§ **DATASET ENTRIES**:

===

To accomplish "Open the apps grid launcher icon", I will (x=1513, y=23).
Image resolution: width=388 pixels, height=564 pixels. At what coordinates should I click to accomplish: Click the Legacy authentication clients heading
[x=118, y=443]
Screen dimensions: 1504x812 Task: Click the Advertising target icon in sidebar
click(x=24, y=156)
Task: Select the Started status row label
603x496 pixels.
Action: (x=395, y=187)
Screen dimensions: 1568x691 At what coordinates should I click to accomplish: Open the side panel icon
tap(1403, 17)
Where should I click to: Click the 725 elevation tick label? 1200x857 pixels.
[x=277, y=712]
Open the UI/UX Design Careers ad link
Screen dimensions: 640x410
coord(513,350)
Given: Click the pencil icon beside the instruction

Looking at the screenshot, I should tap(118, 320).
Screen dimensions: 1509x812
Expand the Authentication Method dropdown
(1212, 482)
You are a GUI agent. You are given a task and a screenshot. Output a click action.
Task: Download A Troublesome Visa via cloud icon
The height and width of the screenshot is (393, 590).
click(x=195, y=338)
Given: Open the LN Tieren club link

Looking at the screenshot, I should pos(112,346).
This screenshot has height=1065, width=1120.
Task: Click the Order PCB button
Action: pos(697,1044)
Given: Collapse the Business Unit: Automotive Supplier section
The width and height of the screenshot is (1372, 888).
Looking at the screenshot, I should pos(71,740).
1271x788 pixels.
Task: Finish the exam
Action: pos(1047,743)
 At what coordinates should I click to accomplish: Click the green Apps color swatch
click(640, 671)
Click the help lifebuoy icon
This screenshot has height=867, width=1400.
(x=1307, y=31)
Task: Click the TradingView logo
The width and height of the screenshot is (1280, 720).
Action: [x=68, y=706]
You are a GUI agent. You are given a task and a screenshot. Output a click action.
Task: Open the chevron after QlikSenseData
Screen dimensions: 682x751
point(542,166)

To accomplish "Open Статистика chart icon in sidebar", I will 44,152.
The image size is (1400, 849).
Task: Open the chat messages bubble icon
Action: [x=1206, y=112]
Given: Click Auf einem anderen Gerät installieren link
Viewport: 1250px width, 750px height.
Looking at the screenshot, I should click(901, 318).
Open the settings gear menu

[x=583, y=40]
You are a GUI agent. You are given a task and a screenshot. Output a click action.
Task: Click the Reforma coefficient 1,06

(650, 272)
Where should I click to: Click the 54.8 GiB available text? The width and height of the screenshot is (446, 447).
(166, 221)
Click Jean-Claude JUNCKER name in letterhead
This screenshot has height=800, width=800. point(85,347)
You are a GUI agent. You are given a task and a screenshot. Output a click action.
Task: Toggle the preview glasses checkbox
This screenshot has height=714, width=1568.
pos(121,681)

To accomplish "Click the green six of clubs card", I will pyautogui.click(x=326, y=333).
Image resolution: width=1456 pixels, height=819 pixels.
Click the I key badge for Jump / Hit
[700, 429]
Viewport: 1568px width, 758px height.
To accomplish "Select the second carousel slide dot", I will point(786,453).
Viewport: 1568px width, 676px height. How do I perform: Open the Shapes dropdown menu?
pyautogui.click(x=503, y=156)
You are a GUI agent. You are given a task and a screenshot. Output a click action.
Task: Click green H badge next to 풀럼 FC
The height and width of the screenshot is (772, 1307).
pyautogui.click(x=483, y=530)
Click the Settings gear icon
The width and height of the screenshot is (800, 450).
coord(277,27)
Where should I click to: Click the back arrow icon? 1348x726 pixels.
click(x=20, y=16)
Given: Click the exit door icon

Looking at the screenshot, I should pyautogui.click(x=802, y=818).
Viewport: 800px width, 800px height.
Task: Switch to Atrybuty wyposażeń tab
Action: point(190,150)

===

§ **EXERCISE PROMPT**: List every line of the data above that contains the string "Viewport", treating uppercase and lowercase as distinct.

§ **OUTPUT OF THE EXERCISE**:
Viewport: 1250px width, 750px height.
Viewport: 1568px width, 758px height.
Viewport: 1568px width, 676px height. How do I perform: Open the Shapes dropdown menu?
Viewport: 800px width, 800px height.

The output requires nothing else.